Data Intensive Computing - ID2221

This course consists of four lab assignments that span over different topics of the course:

Lab 1: In the first lab assignment you will practice the basics of the data intensive programming by setting up HDFS and Hadoop MapReduce and implementing a simple application on them.
Lab 2: The second lab assignment is based of the Spark and Spark SQL, and you will learn how to use them to process and analyze data.
Lab 3: The concentration of this lab assignment is to process streaming data. You will work with Spark Streaming in this lab to process data on-line as it flows.
Lab 4: In the last assignment you will work with GraphX to process graph-based data.

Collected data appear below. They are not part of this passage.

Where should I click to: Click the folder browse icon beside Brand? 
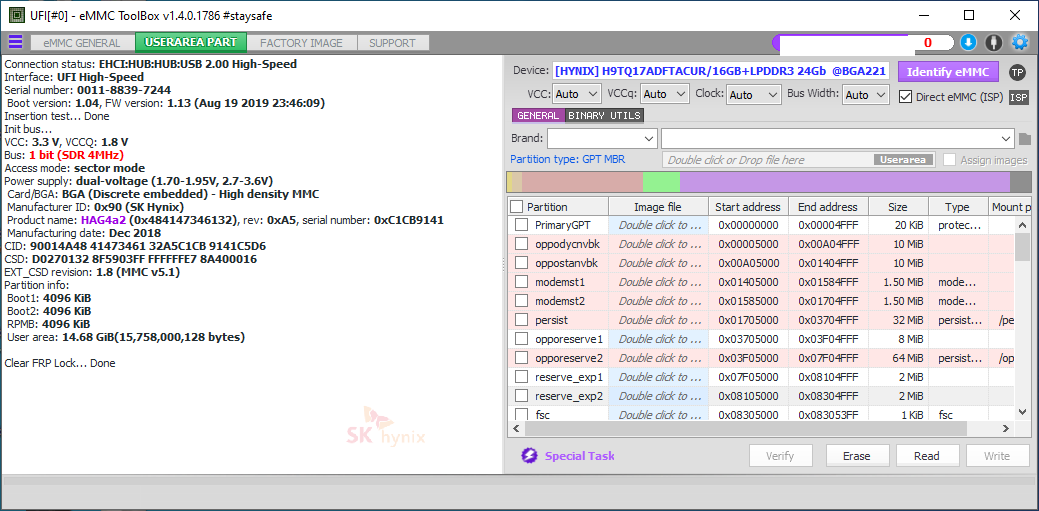point(1026,139)
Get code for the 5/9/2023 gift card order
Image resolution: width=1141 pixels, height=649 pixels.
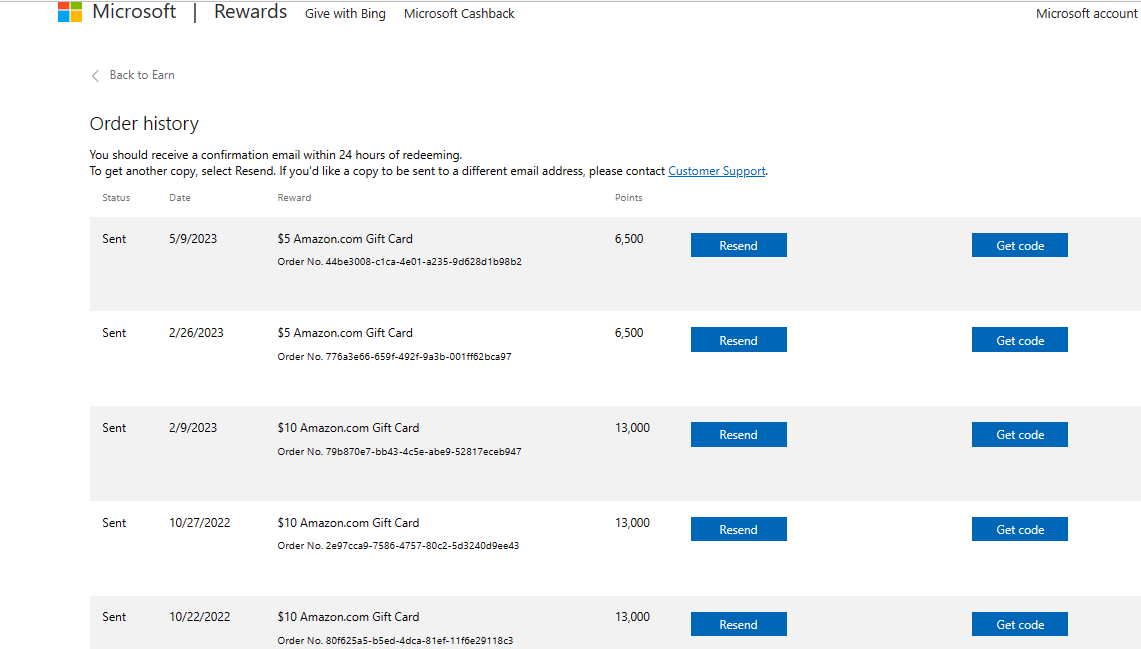point(1019,244)
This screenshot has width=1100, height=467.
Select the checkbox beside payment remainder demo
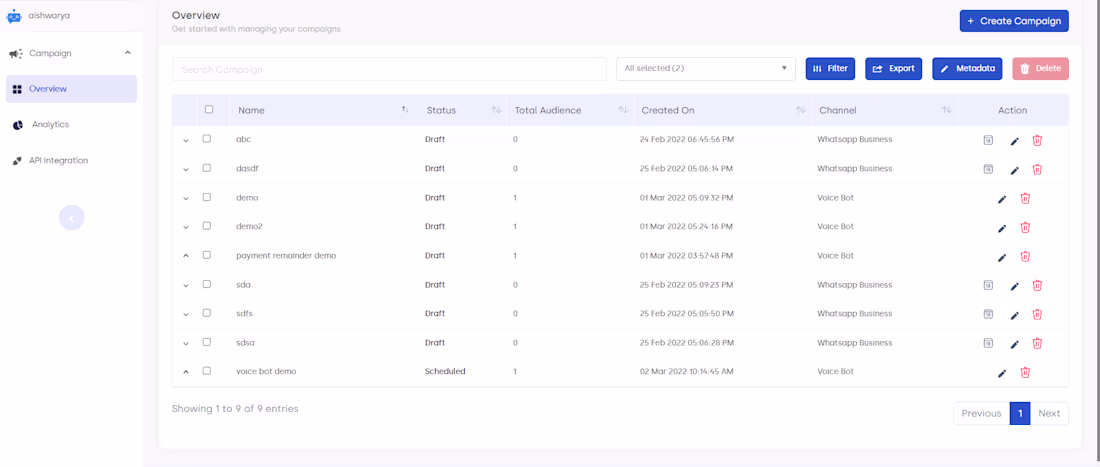[x=207, y=255]
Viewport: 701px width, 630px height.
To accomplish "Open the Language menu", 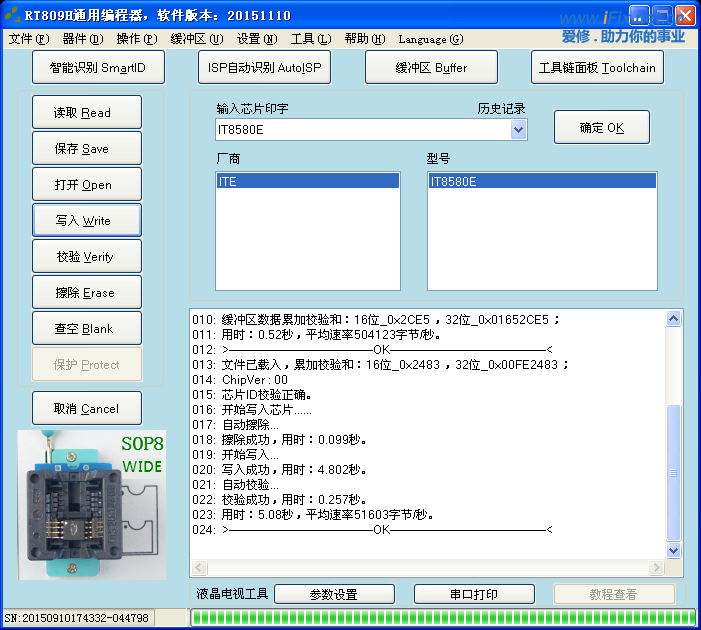I will pyautogui.click(x=430, y=40).
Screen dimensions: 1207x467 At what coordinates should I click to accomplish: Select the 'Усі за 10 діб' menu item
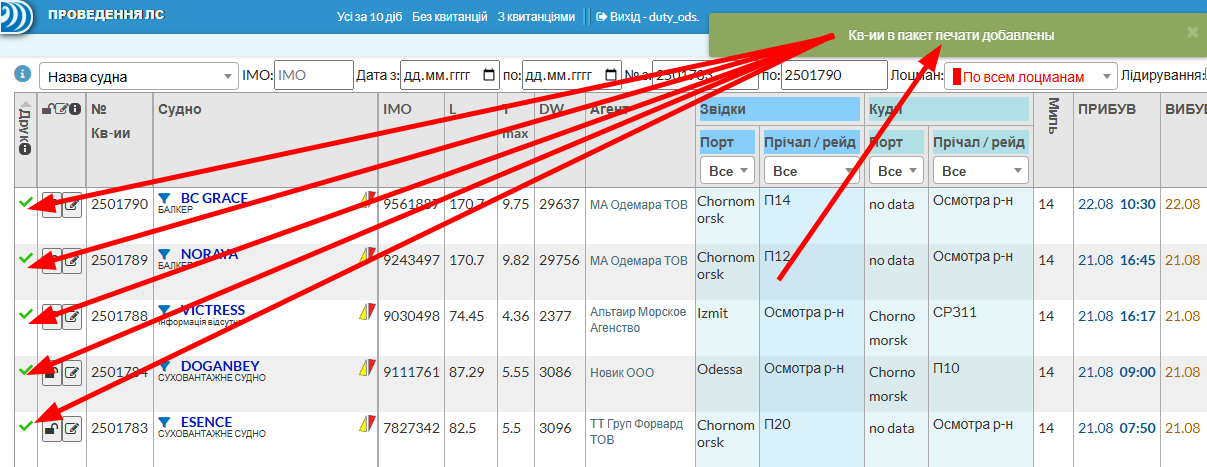370,17
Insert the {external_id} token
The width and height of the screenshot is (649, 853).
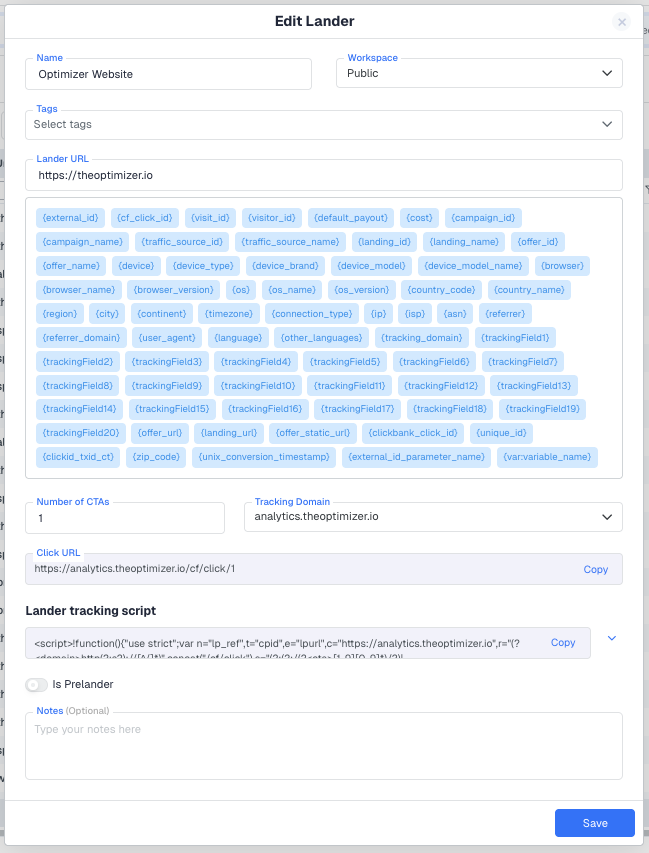point(70,218)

Lab Assignments Environment

We have used the IPython/Jupyter notebooks for the lab assignments. Notebooks are documents that contain both the programming code (e.g., python or scala), as well as human-readable text elements (e.g., paragraph, figures, and links). Since we are using Scala programming language and Spark platform in our assignments, in addition to IPthon/Jupyter, we also need to install ISpark. Below, we first explain how to install IPython/Jupyter, and then present the ISpark installation steps. Note that these steps are given for a Linux operating system, so if you do not have Linux, you need to install it either on your machine or on a VirtualBox. You can download VirtualBox from its page. You can also find different ready to use Linux distribution images for VirtualBox here.

IPython Installation

The steps to install IPython/Jupyter:

Install pip, the package management system used to install and manage software packages written in Python.

sudo apt-get install python-dev libncurses-dev python-pip


2. Use `pip` to install IPython. The following command downloads and installs IPython and its main optional dependencies for the notebook, qtconsole, tests, and other functionality.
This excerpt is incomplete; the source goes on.